==== GIVEN DATA

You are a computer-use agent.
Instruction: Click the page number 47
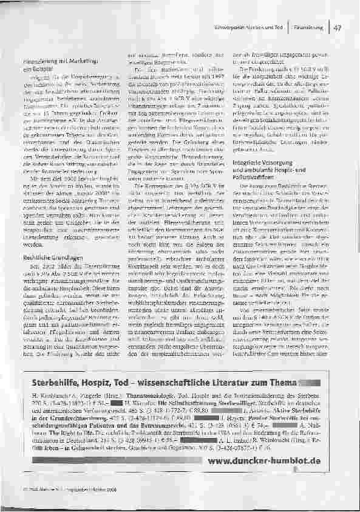[338, 28]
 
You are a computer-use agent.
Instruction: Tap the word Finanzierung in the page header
[306, 28]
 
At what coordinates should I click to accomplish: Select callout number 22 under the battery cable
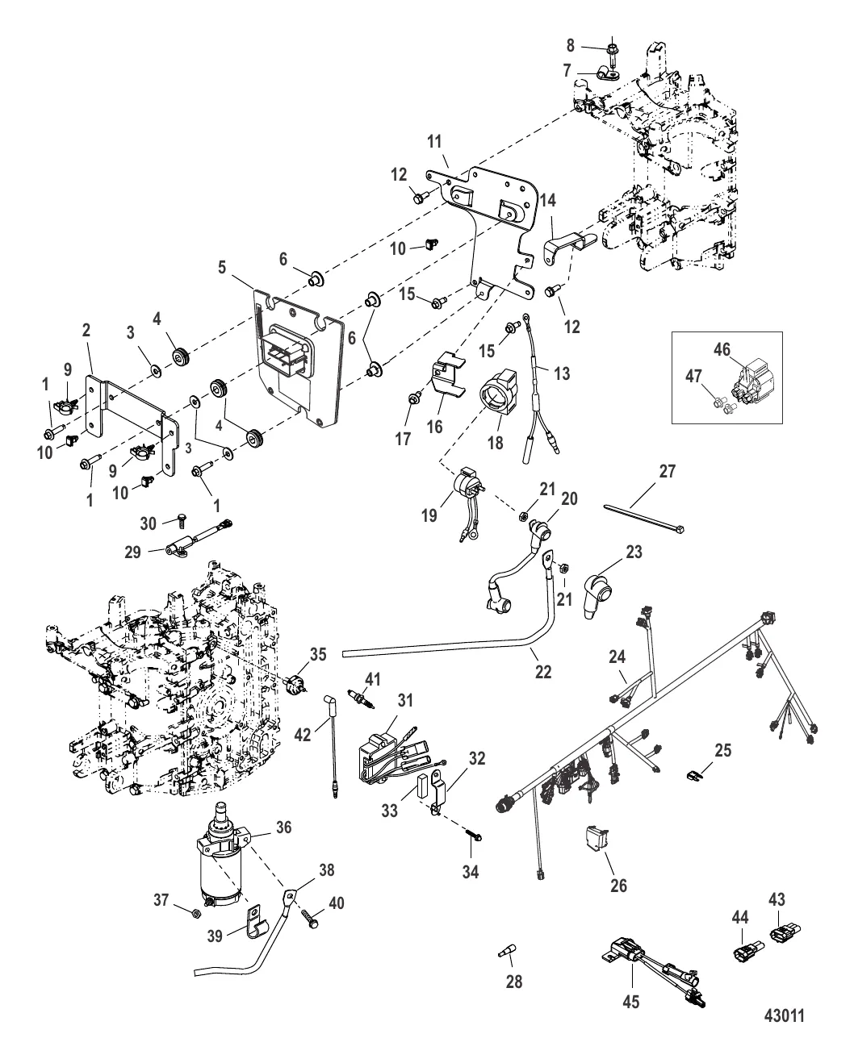tap(543, 670)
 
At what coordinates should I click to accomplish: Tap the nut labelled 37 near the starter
tap(196, 912)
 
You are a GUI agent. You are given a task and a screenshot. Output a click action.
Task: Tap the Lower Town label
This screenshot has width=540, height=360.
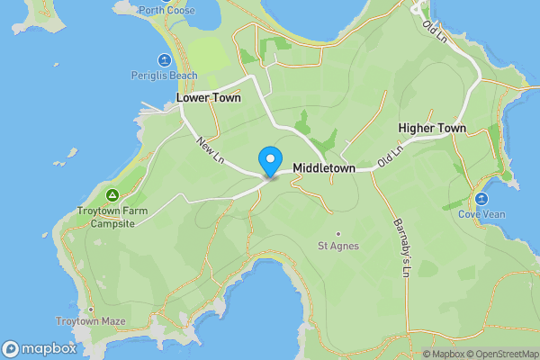(208, 98)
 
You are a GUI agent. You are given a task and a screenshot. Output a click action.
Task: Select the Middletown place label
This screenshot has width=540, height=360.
(324, 168)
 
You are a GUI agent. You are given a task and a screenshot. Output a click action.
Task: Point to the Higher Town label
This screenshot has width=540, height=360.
(432, 129)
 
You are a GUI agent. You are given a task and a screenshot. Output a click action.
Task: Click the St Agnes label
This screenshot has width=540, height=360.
(338, 245)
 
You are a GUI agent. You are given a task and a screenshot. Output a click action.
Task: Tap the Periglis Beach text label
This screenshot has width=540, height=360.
(163, 75)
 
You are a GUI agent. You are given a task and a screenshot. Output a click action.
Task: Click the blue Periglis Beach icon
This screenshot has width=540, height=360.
(164, 60)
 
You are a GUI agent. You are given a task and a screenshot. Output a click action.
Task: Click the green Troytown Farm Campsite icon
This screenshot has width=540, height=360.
(112, 195)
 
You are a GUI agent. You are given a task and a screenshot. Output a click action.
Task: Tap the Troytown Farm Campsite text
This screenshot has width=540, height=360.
(112, 217)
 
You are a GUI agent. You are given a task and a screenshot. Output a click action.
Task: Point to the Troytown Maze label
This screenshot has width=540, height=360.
(91, 321)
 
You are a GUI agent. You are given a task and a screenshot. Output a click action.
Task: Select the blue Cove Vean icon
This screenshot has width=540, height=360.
(482, 199)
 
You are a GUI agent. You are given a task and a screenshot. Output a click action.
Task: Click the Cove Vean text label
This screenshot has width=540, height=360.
(482, 214)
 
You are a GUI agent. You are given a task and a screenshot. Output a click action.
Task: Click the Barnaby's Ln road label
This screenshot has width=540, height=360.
(401, 247)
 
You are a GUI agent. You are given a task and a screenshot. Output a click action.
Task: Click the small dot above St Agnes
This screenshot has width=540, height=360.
(338, 233)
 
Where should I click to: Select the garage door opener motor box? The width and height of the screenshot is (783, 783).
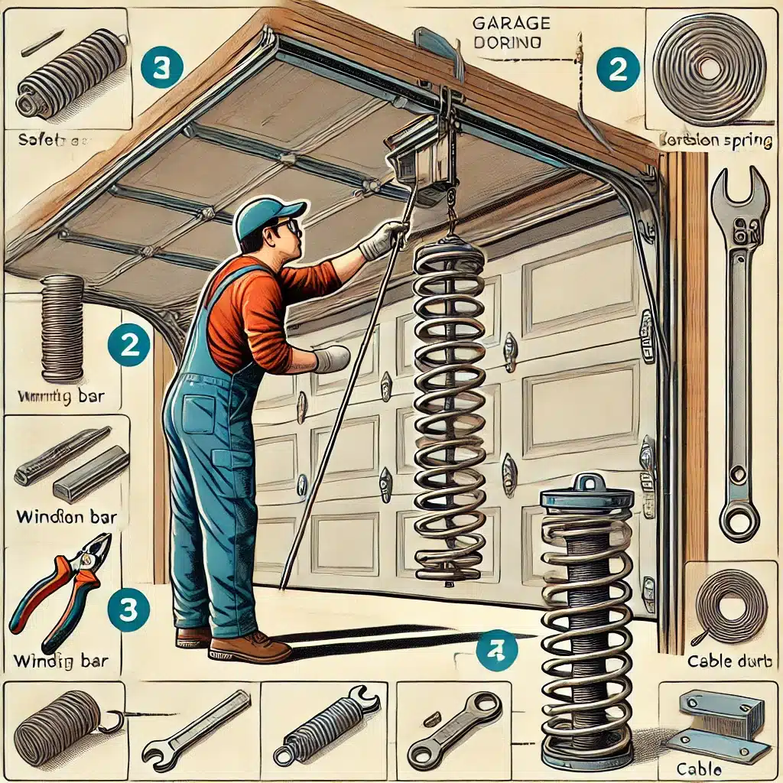(x=419, y=157)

========

Rewrite the portion of the listing starting at the line containing "At what coordinates should I click to accomplish: Select" and ending at the line containing "tap(196, 912)", replacing "callout" with "marker" and leaving everything else unchanged. Leave the pictures out.

At what coordinates should I click to accomplish: Select marker number 22 under the battery cable
tap(543, 670)
 
At what coordinates should I click to accomplish: Tap the nut labelled 37 near the starter
tap(196, 912)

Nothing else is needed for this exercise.